O figurino do Joel coçava.
Camisa de flanela grossa, jaqueta pesada, bota rígida. Eu já estava começando a sentir pena do personagem só de pensar nas semanas de gravação que viriam pela frente. A figurinista ajustava a gola com alfinetes e murmurava alguma coisa sobre as costuras enquanto eu encarava meu reflexo. A jaqueta de couro estava apertada no ombro.

— Tá, e se eu simplesmente não levantar o braço durante toda a série? — brinquei, olhando meu reflexo no espelho. — Joel pode viver com os braços colados ao corpo.

— Pedro, para de drama — respondeu a figurinista, com um alfinete preso entre os lábios. — Você é o Joel. O Joel não reclama do figurino.

— O Joel também não tem que usar isso por horas sob luz quente — rebati, tirando a jaqueta e passando a mão no cabelo. — Mas tudo bem, tudo em nome da arte.

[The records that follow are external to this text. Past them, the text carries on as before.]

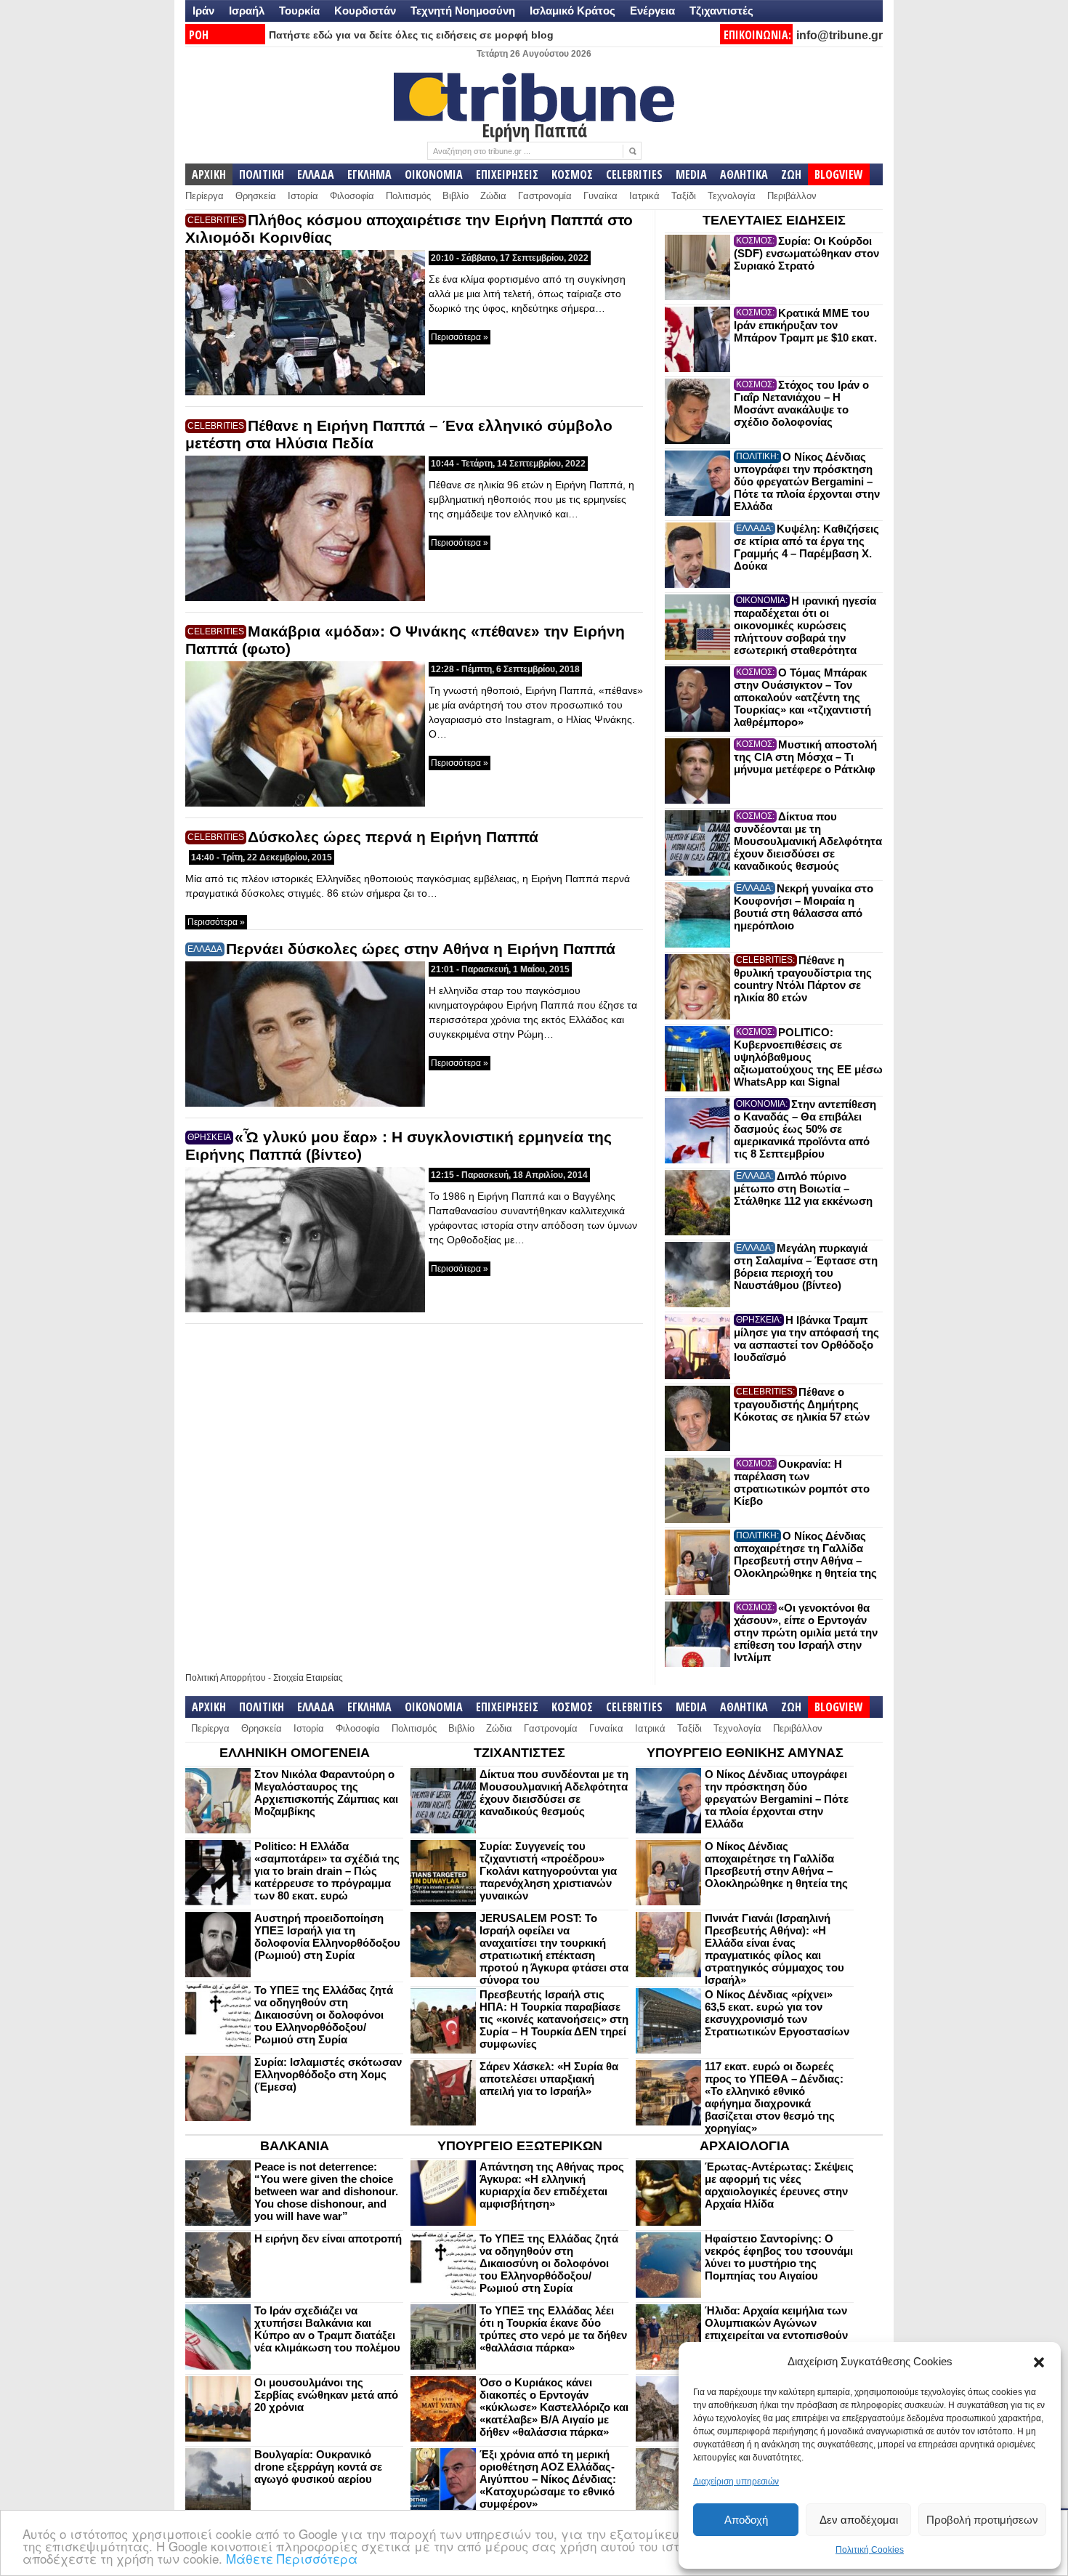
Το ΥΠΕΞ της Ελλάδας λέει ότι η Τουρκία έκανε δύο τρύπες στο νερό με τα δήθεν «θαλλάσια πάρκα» (553, 2329)
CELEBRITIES (634, 174)
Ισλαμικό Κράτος (572, 10)
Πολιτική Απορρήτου (225, 1678)
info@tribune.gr (839, 35)
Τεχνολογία (732, 195)
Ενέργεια (652, 10)
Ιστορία (303, 195)
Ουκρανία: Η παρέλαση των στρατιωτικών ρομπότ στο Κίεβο (802, 1482)
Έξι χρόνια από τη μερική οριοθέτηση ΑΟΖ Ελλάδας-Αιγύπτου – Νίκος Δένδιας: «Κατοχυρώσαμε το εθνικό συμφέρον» (548, 2479)
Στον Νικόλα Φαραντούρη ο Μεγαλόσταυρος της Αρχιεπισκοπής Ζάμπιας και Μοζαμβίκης (326, 1792)
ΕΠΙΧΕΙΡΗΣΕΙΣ (507, 174)
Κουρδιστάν (365, 10)
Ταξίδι (683, 195)
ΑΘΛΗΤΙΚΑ (744, 174)
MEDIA (691, 174)
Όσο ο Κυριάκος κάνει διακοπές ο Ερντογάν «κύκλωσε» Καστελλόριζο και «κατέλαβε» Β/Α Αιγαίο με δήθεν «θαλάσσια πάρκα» (554, 2407)
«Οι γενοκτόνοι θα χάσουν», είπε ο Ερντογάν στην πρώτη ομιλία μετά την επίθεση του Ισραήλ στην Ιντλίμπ (806, 1632)
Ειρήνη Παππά (534, 130)
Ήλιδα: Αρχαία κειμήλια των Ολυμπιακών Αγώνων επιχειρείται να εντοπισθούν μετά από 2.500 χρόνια (776, 2329)
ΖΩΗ (791, 174)
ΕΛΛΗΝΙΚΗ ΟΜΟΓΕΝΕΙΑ (294, 1752)
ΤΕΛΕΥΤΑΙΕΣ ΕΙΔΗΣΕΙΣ (774, 220)
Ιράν (203, 10)
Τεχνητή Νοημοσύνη (462, 10)
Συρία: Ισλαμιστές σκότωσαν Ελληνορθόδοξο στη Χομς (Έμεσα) (328, 2074)
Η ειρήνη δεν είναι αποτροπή (328, 2238)
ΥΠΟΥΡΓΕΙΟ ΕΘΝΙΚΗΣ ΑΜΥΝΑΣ (745, 1752)
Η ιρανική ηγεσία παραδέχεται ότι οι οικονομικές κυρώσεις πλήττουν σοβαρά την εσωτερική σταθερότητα (805, 625)
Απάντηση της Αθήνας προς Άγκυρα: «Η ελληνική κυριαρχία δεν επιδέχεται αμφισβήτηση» (552, 2185)
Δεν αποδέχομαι (859, 2520)
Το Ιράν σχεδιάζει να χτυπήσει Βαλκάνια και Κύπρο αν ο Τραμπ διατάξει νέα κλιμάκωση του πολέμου (327, 2329)
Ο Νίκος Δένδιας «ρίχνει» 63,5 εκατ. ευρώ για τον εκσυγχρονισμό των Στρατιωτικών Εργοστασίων (777, 2013)
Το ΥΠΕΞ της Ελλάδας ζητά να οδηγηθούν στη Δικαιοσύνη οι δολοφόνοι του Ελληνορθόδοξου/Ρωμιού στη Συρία (323, 2015)
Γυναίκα (600, 195)
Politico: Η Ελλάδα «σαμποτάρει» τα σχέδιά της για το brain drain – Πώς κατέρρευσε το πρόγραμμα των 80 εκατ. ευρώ (327, 1871)
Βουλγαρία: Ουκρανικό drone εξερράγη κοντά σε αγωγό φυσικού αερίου (318, 2466)
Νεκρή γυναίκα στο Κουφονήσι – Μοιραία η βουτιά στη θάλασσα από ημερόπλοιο (803, 907)
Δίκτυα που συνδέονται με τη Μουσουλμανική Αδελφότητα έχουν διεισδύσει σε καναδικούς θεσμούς (808, 841)
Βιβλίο (455, 195)
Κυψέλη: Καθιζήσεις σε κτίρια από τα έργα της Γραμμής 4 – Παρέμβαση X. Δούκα (806, 547)
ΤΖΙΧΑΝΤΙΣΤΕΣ (519, 1752)
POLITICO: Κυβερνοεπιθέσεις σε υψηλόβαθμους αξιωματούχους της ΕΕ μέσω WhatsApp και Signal (808, 1057)
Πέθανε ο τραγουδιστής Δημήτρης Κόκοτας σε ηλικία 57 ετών (802, 1404)
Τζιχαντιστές (721, 10)
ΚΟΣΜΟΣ (572, 174)
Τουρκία (299, 10)
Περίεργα (204, 195)
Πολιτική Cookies (870, 2550)
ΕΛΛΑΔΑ (315, 174)
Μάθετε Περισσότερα (291, 2558)
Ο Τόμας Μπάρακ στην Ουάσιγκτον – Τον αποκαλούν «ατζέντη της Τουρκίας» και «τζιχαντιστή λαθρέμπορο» (802, 697)
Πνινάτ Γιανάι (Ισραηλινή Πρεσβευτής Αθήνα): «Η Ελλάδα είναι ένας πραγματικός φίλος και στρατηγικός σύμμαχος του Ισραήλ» (774, 1949)
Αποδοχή (746, 2520)
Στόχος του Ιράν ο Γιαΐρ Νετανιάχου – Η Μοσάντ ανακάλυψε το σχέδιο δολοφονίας (801, 403)
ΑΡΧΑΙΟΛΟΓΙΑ (745, 2146)
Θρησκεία (255, 195)
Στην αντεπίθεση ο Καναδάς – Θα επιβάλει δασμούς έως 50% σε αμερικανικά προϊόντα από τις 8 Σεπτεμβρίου (805, 1129)
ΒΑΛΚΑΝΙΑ (294, 2146)
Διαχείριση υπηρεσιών (736, 2481)
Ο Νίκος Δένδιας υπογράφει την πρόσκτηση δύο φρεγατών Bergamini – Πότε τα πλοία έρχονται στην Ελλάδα (807, 481)
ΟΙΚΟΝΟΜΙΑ (434, 174)
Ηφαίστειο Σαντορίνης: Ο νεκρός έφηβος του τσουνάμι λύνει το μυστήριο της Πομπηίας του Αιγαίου (779, 2257)
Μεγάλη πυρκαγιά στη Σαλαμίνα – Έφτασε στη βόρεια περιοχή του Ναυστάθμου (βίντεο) (806, 1266)
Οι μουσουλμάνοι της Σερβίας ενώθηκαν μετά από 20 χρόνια (326, 2394)
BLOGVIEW (838, 174)
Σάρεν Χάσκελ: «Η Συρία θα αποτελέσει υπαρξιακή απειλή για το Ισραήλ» (549, 2078)
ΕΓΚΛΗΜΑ (369, 174)
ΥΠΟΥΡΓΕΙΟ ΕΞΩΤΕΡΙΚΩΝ (519, 2146)
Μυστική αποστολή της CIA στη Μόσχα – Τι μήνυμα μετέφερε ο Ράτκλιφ (805, 756)
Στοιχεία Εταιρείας (308, 1678)
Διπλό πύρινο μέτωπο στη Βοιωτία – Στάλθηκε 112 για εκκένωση (803, 1188)
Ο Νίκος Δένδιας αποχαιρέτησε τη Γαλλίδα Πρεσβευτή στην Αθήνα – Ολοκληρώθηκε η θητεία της (805, 1554)
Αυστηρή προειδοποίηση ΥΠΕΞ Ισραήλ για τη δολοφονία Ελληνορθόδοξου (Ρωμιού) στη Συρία (327, 1936)
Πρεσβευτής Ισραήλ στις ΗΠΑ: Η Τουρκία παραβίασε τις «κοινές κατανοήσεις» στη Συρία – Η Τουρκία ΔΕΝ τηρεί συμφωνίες (554, 2019)
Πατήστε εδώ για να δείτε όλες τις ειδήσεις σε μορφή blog (411, 35)
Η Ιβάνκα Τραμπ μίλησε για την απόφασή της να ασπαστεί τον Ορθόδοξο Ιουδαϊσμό (806, 1338)
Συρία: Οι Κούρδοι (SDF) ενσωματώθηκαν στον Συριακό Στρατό (806, 253)
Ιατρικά (644, 195)
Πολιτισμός (408, 195)
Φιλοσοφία (352, 195)
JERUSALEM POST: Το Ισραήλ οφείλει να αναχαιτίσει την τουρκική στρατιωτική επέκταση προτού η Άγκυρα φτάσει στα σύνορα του (554, 1949)
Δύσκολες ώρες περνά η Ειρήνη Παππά (393, 836)
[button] (1039, 2362)
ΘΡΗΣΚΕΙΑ (209, 1137)
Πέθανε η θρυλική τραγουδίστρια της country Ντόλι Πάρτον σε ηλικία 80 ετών (803, 979)
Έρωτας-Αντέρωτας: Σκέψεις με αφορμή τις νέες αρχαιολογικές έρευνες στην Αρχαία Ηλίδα (779, 2185)
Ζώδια (493, 195)
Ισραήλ (246, 10)
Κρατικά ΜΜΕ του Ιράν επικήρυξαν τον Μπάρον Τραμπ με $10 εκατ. (805, 325)
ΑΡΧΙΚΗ (209, 174)
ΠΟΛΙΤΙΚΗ (261, 174)
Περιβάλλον (792, 195)
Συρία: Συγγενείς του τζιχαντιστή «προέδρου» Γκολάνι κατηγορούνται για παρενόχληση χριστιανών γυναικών (548, 1871)
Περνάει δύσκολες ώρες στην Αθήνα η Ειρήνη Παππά (420, 948)
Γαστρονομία (545, 195)
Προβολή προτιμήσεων (982, 2520)
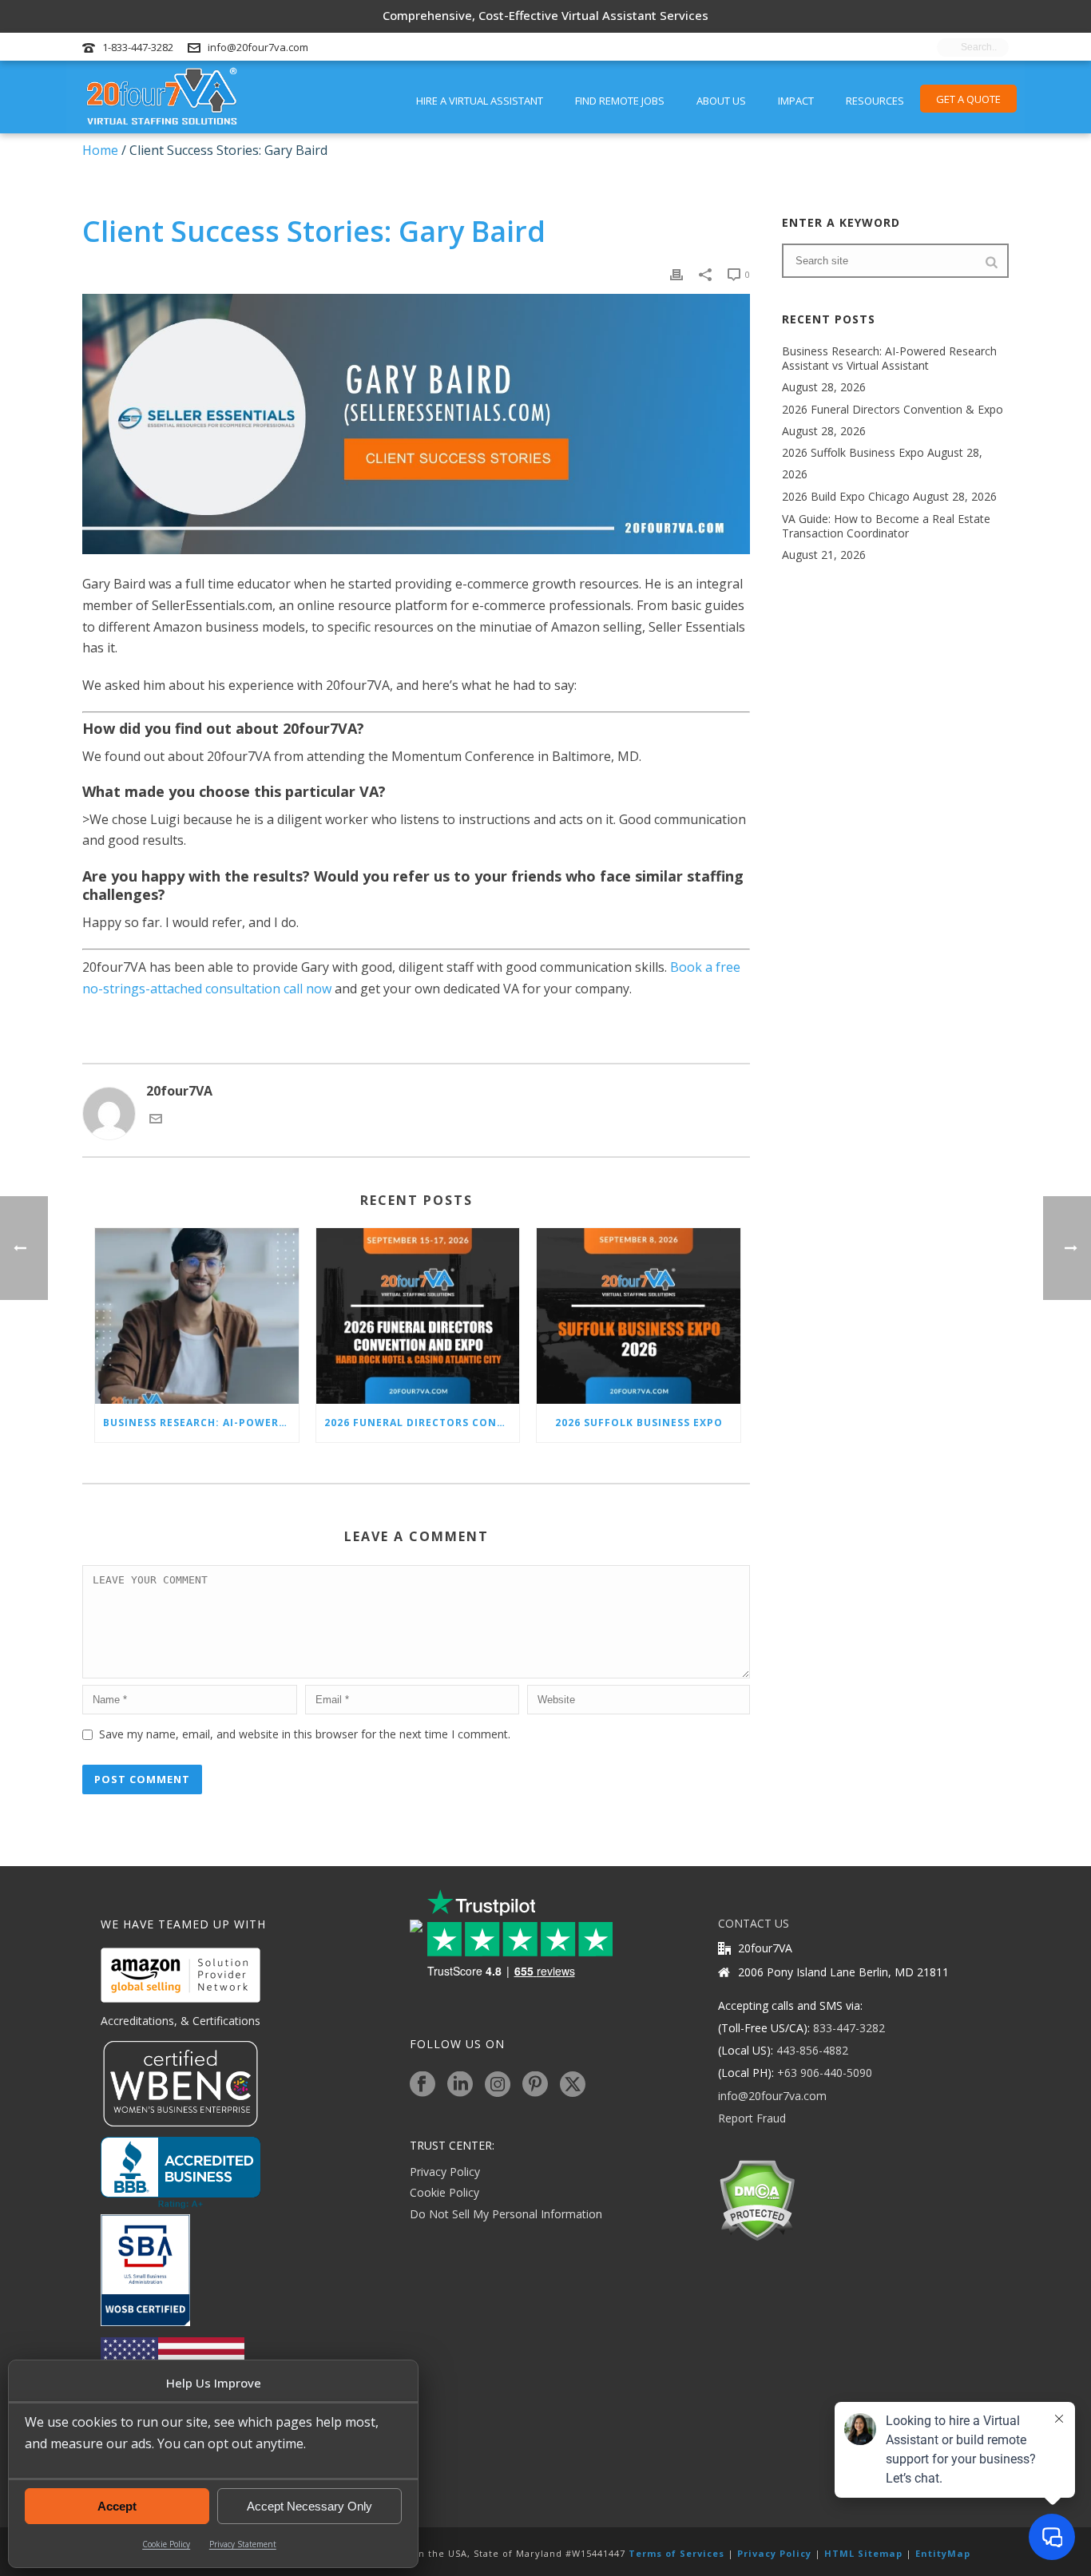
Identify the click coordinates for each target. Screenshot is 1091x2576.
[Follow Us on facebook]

Ela riu, fazendo anotações rápidas no caderno de tecido. Enquanto isso, eu olhei ao redor. A sala de figurino estava uma bagunça controlada: botas usadas, camisas rasgadas artificialmente, mochilas cheias de adereços... Era um caos encantador. E, de certo modo, significava que estávamos quase lá. Faltava pouco para embarcarmos pro Canadá.

— Terminei aqui? — perguntei.

— Pode ir. Mas volta amanhã cedo pra última prova.

Assenti, tirando o colete e voltando à minha roupa normal. Enquanto caminhava pelos corredores do estúdio, tive a súbita vontade de ver a Clara. Ela sempre sumia nas horas de mais movimento, como se tivesse um radar pra evitar a confusão. Devia estar em alguma salinha, revisando roteiro ou mandando arquivos pra impressão.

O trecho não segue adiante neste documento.